Fin juin, Transdev opérera la ligne Marseille-Toulon-Nice avec une flotte de 16 rames construites par Alstom, concrétisant l’ouverture à la concurrence voulue par la Région Sud Une première en France, regardée notamment par d’autres régions, tentées de reproduire le même modèle.Ce 19 mai, la rame construire par Alstom et opérée par Transdev a fait sa toute première entrée en garde de Marseille Saint-Charles, quasiment un mois avant sa mise en service officielle, prévue le 29 juin prochain. Une rame baptisée Omneo, labelisée Origine France Garantie, fabriquée sur le site de Crespin dans les Hauts-de-France, longue de 110 mètres que va donc opérer Transdev, avec une flotte globale de 16 rames, roulant à l'électricité verte, pour un investissement total de 250 millions d'euros.
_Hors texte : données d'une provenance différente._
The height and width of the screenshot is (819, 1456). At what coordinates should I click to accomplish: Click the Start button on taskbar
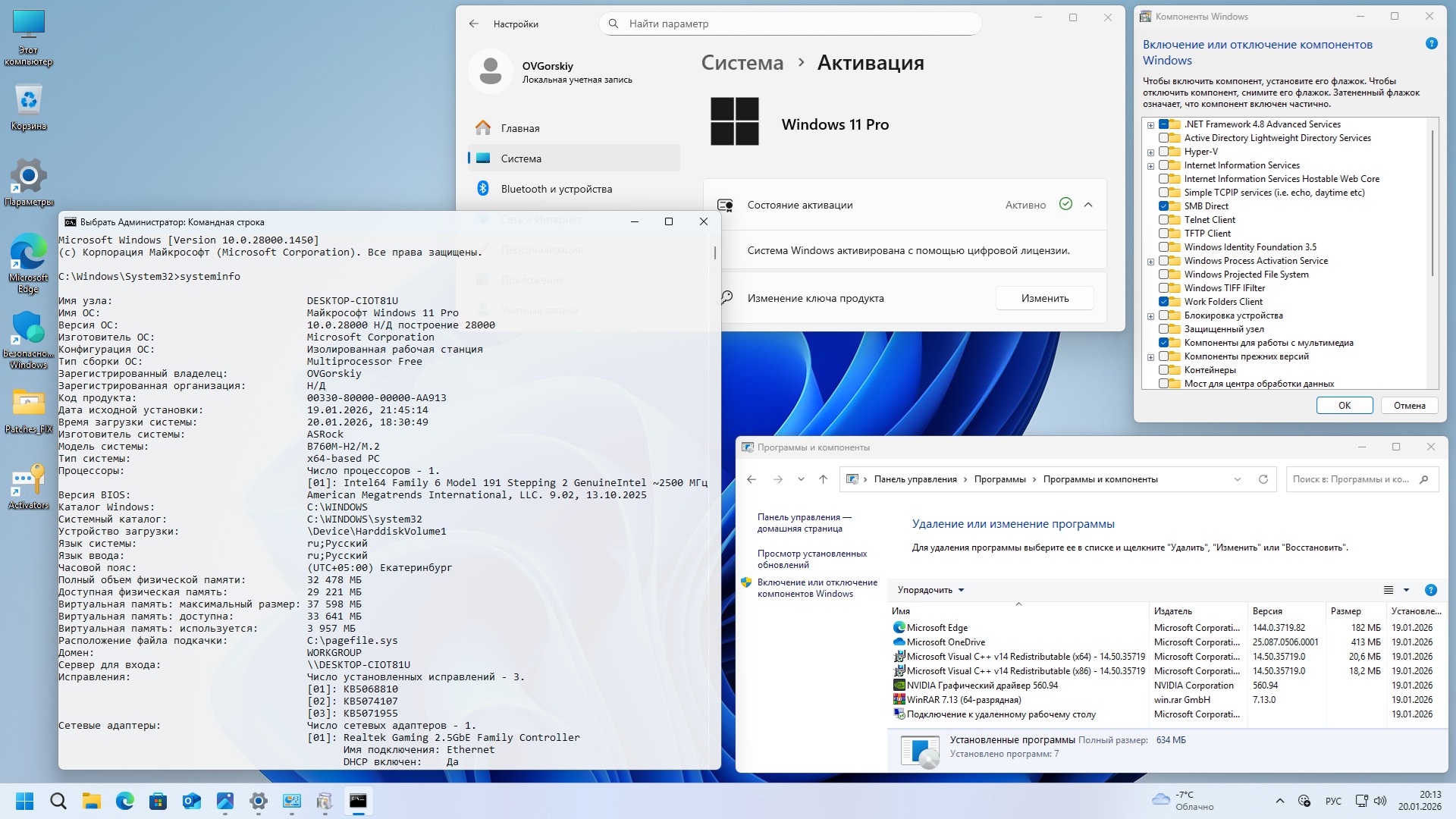pos(24,801)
Pour Transdev, c'est presque maintenant que tout commence. La filiale de la Banque des Territoires met en effet un premier pied dans la liaison TER, avec l'objectif de faire de ce segment un pilier à part entière de sa stratégie. Choisie face à la SNCF, avec son offre de services (connexion Wifi, petite restauration, distributeurs de boissons) et surtout sa promesse de doubler l'offre (avec 14 trajets), elle doit désormais prouver qu'elle fait mieux que l'entreprise ferroviaire tricolore.
Faire la preuve de concept
Cette ouverture à la concurrence, sorte de preuve de concept, est très attendue dans sa mise en exécution. Par Transdev, d'abord, qui a d'autres ambitions, notamment sur la ligne Nancy-Contrexéville, qu'elle opérera via un groupement réunissant NGE et la Banque des Territoires, suite au choix fait par la Région Grand-Est il y a tout juste un an.
Mais aussi par d'autres territoires, qui pourraient également emboîter le pas à la Région Sud.
Pourtant, cette « innovation ferroviaire », comme l'appelle Renaud Muselier, n'a pas été un long fleuve tranquille. Le président de la Région Sud rappelle qu'il a fallu convaincre, notamment les parties prenantes. « Comme nous étions les premiers, il y a eu beaucoup de critiques, d'angoisse ». Alors également président de Régions de France, il raconte comment ses homologues s'interrogeaient sur le bien-fondé de cette initiative. Aujourd'hui, d'autres élus régionaux seraient prêts à la dupliquer mais « plutôt sur des petites lignes », regrette presque Renaud Muselier. « Nous avons fait le choix inverse afin d'être attractifs pour l'opérateur et pour signifier notre détermination ».